Ancak, bu olumlu yasal düzenlemelere rağmen, sadece zamanaşımı süresinin mükellef aleyhine uzatılması amacıyla takdir komisyonuna sevk işlemleri devam etmekte. İnceleme zamanaşımına uğramış olmasına rağmen vergi inceleme elemanı tarafından incelemeye devam edilmekte, tutanak düzenlenmekte ve rapor düzenlenerek söz konusu rapora istinaden takdir komisyonu tarafından tarhiyat yapılmaktadır.
Yargı dur diyor
Söz konusu husus yargının da dikkatini çekmiş ve Danıştay 9. Dairesinin 22.05.2013 E:2012/9726, K:2013/5028 sayılı kararında;
Sırf zamanaşımını kesmek amacıyla takdire sevk işlemi 213 sayılı Vergi Usul Kanununun 114. maddesinde belirtilen zamanaşımı süresini durdurmayacağından ve olayda; davacı hakkında uyuşmazlık konusu husus ile ilgili olarak inceleme yapılmadan zamanaşımı gerekçe gösterilerek takdir komisyonuna sevki üzerine, takdir işlemlerine esas teşkil etmek üzere zamanaşımı süresinin dolmasından sonra düzenlenen basit rapor dikkate alınarak takdir komisyonunca belirlenen matrah üzerinden cezalı katma değer vergisi tarhiyatı yapılmasında hukuka uyarlık bulunmadığından yazılı gerekçeyle davayı reddeden Vergi Mahkemesi kararında isabet bulunmamaktadır ifadelerine yer verilmiştir.

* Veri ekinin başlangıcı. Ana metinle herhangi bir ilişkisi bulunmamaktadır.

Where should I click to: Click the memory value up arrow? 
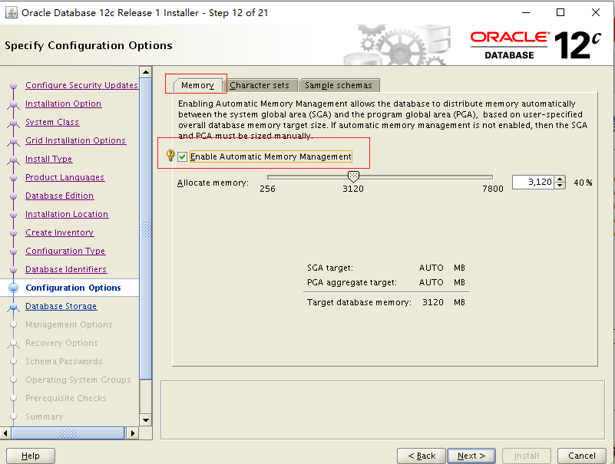[560, 179]
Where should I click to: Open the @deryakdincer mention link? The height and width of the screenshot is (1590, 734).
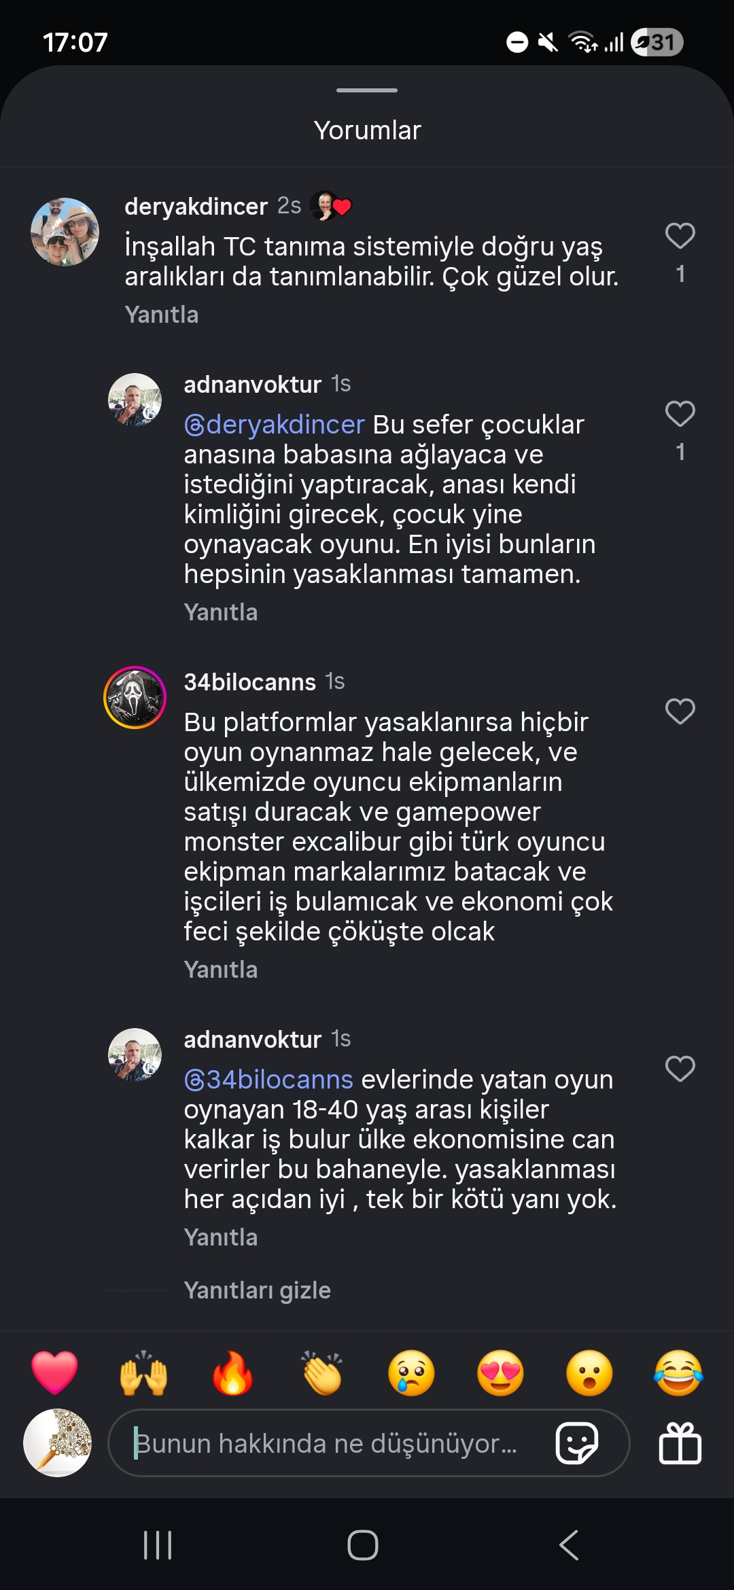(x=275, y=425)
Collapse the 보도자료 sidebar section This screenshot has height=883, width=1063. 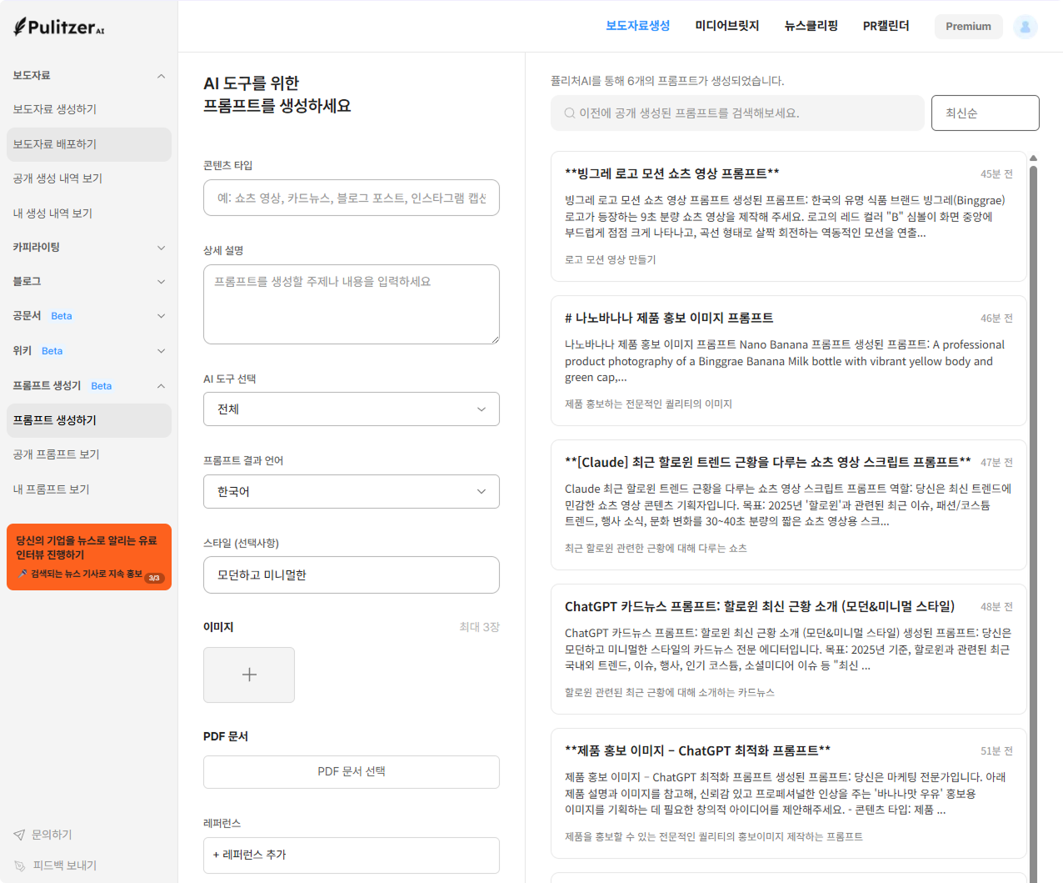161,76
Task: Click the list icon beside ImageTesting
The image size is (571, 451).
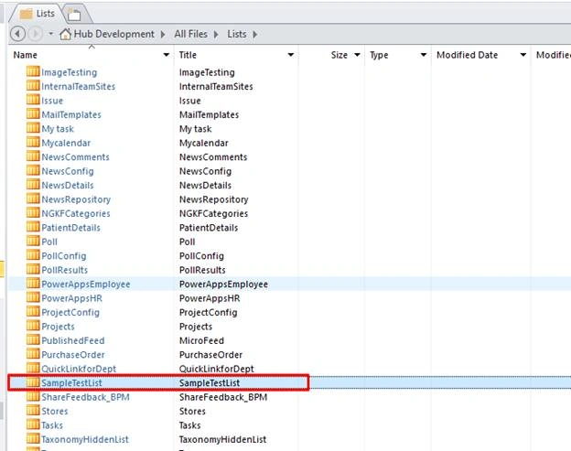Action: [x=33, y=71]
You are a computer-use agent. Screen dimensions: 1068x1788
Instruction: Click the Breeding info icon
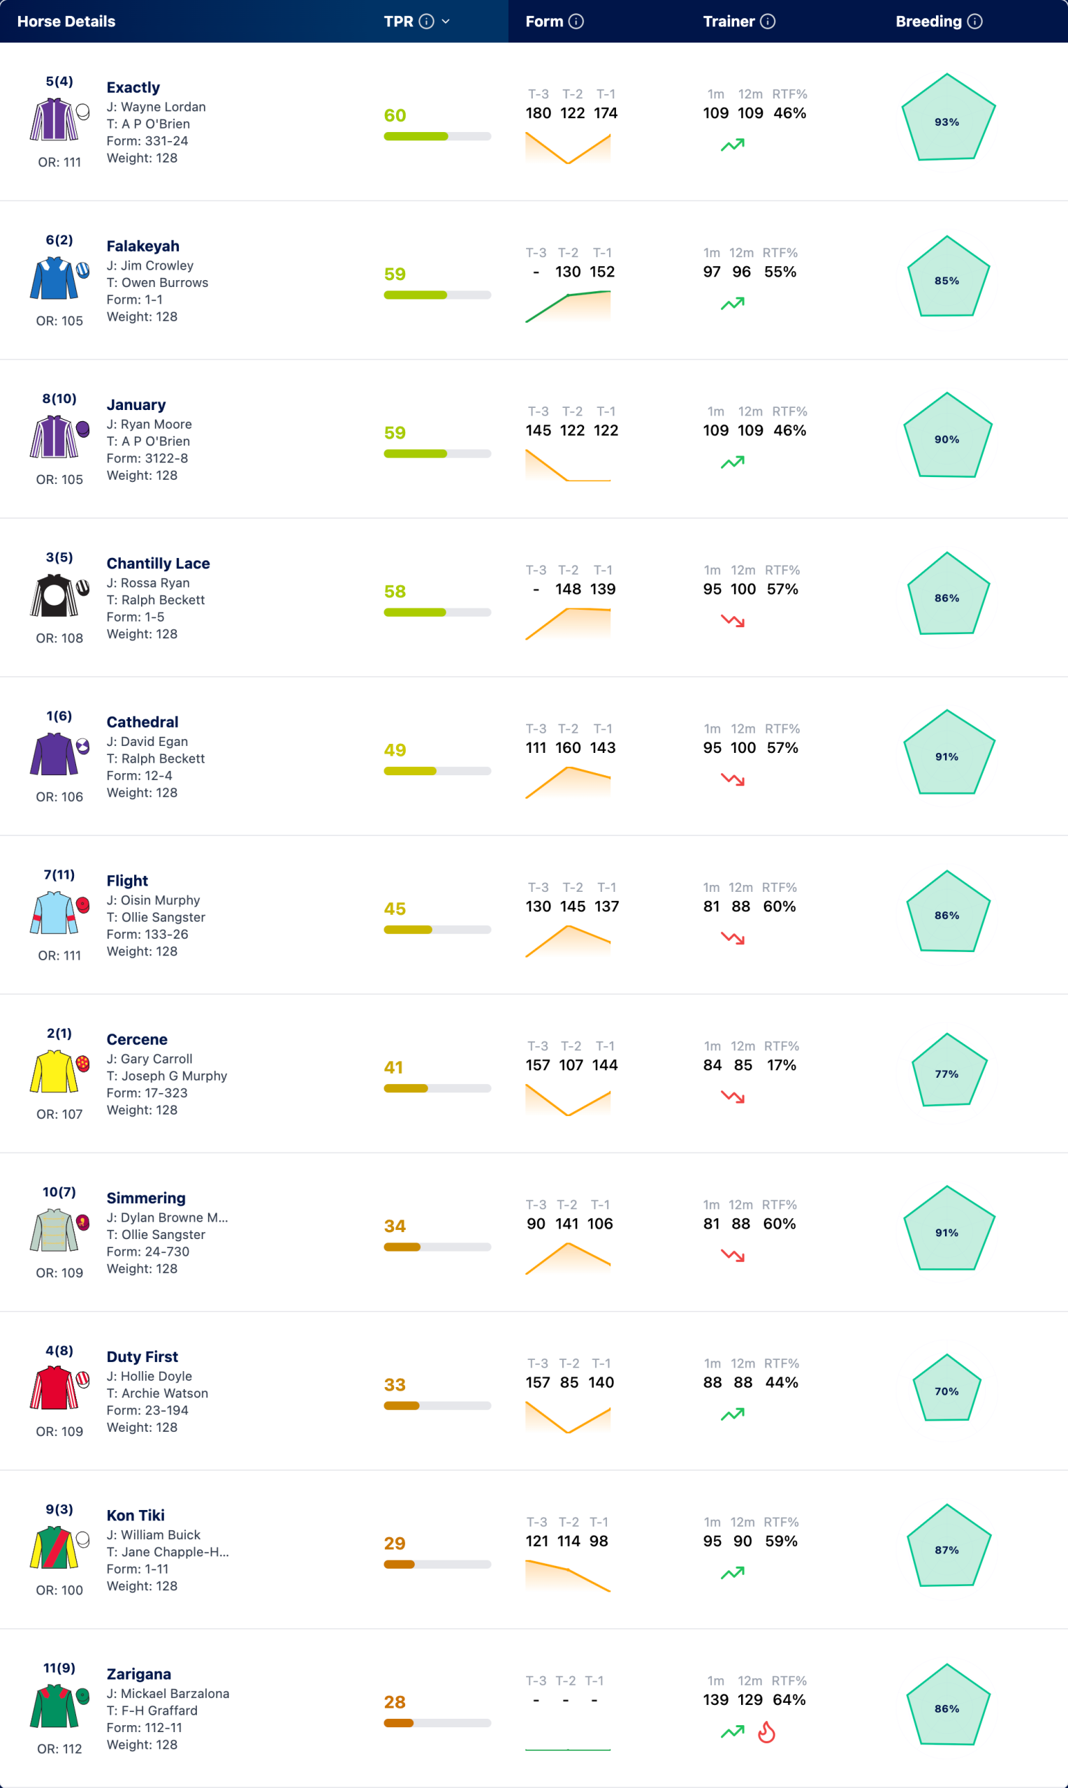(x=974, y=22)
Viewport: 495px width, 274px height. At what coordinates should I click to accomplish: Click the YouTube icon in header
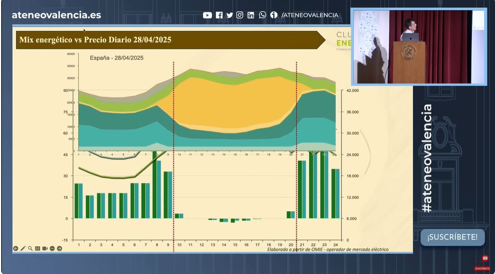pyautogui.click(x=207, y=15)
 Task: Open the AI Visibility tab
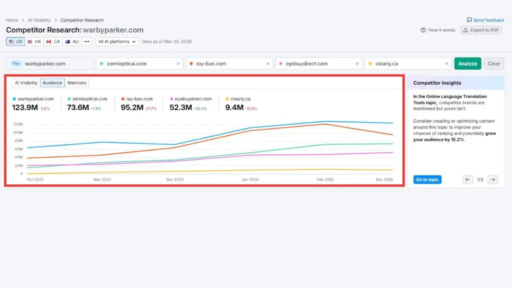pos(26,83)
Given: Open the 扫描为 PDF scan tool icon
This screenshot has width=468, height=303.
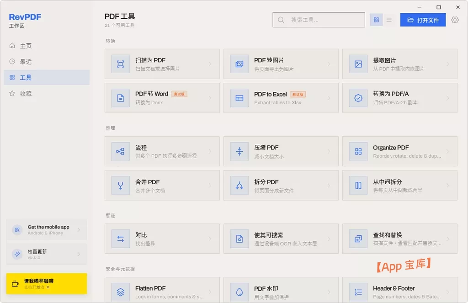Looking at the screenshot, I should pos(121,64).
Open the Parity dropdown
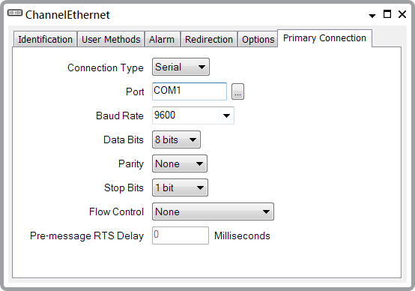Viewport: 415px width, 291px height. point(180,164)
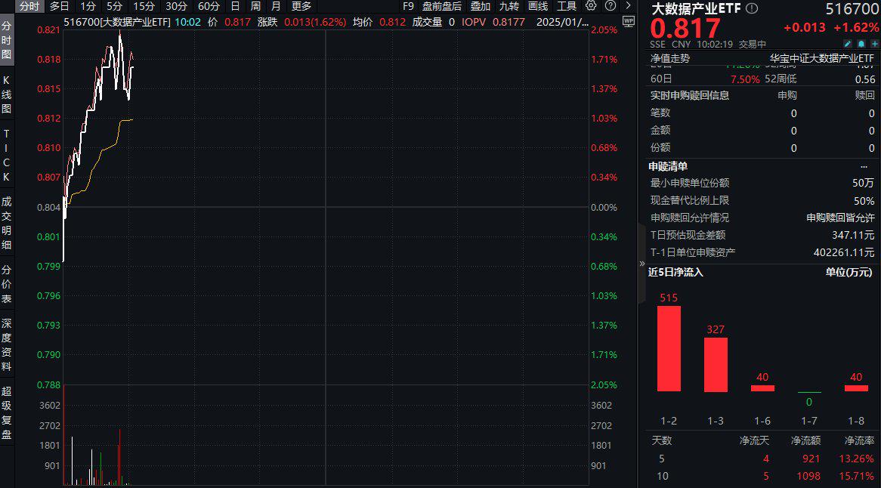Add ETF to watchlist via plus icon
This screenshot has height=488, width=881.
pos(874,44)
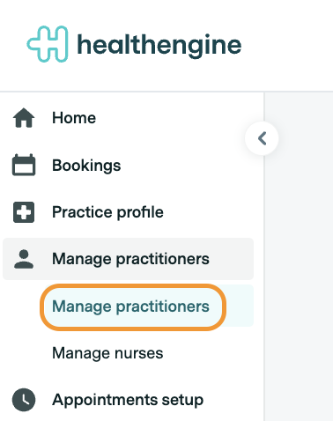333x421 pixels.
Task: Click teal highlight right of outlined sub-item
Action: (x=240, y=306)
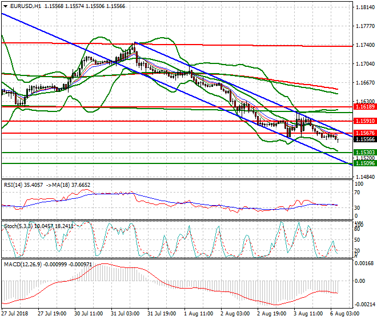Select the 1.15096 green price label
377x320 pixels.
(364, 163)
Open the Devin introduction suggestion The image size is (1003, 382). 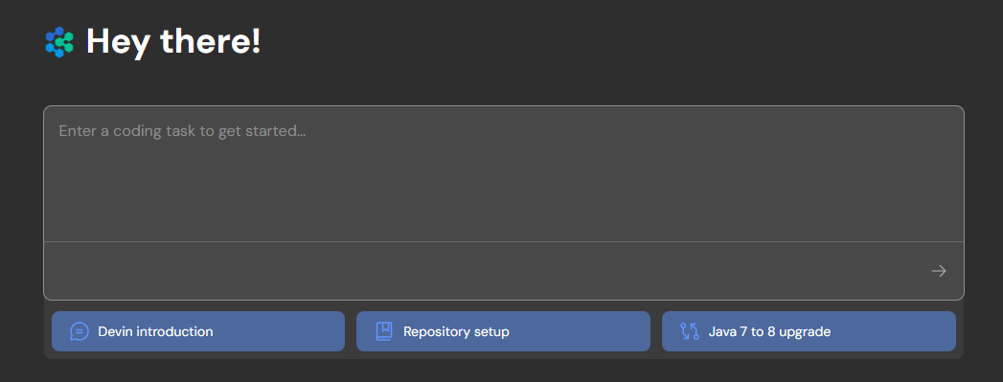pos(198,331)
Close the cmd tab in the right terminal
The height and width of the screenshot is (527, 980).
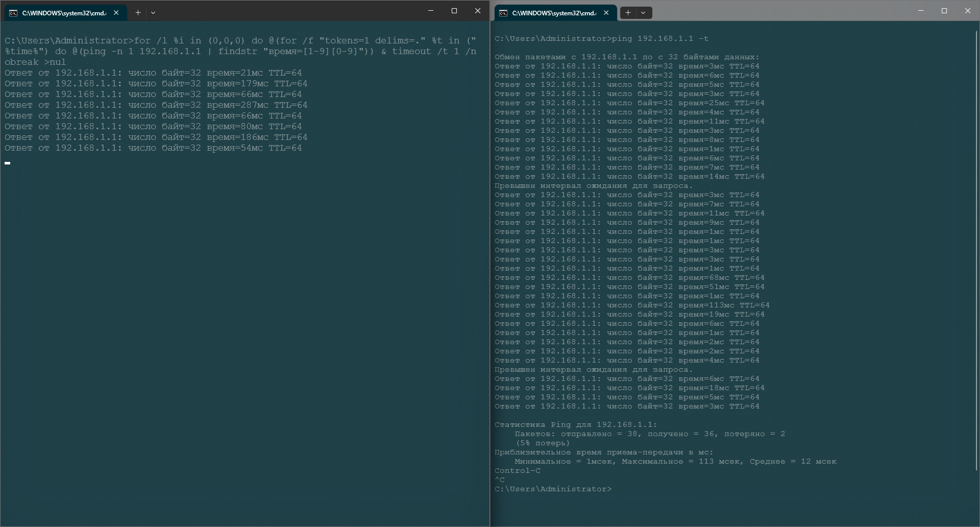(606, 13)
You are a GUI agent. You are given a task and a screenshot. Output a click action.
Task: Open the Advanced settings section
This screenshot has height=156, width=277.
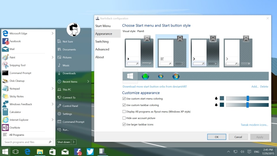point(102,49)
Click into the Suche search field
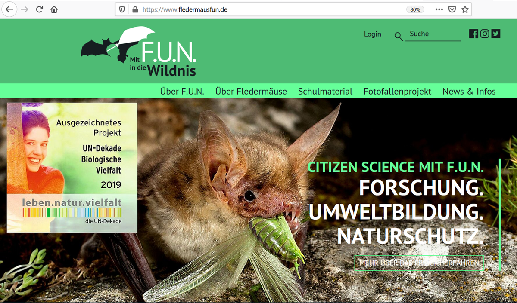Viewport: 517px width, 303px height. 433,34
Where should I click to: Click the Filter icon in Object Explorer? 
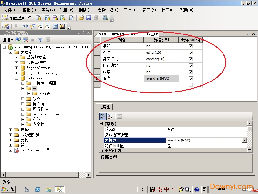(40, 40)
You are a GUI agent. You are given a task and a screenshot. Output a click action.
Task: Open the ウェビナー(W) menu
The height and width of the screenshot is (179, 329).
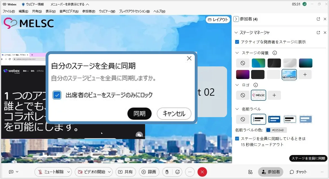click(107, 11)
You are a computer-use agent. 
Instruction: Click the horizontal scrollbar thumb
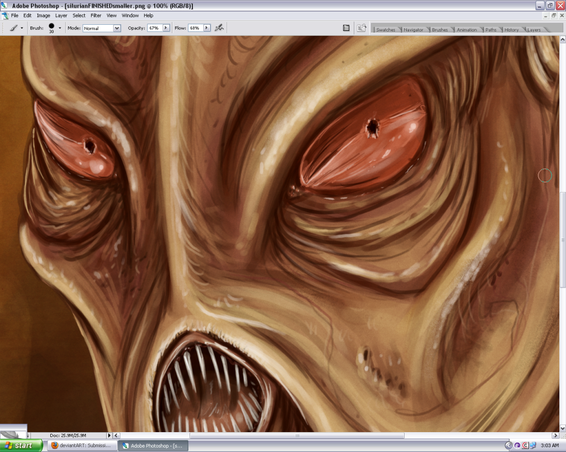tap(297, 435)
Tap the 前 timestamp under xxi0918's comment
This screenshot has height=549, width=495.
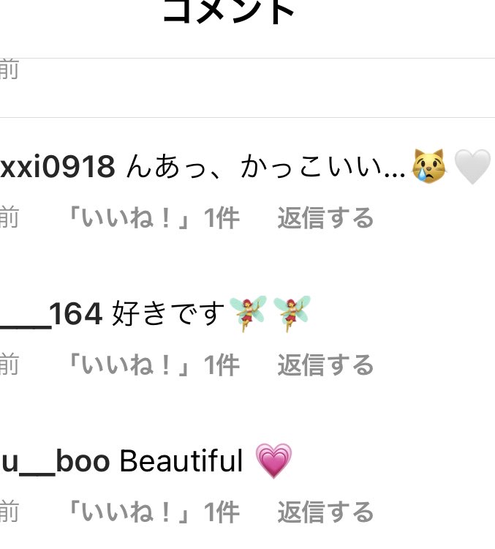(x=9, y=218)
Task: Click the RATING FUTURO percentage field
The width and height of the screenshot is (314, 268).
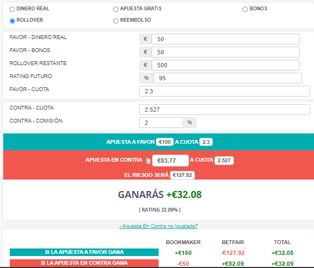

Yine aynı sonuca Danıştay 4. Dairesinin 14.10.2014 tarih ve E:2013/3222 K:2014/5621 sayılı kararında da ulaşılmıştır.
Takdir komisyonuna sevk edilmiş olan bir incelemenin devam ettirilmesi, tutanak düzenlenmesi, rapor tanzim edilmesi ve takdir komisyonu tarafından herhangi bir inceleme yapmaksızın inceleme elemanı tarafından düzenlenen rapora istinaden vergi istenmesi yukarıda açıklanan sebeplerle VUKnin zamanaşımı ve incelemeye ilişkin düzenlemelerinin getiriliş amacına ve anayasada düzenleme altına alınan vergilerin kanuniliği ve hukuk devleti ilkelerine aykırılık teşkil ediyor.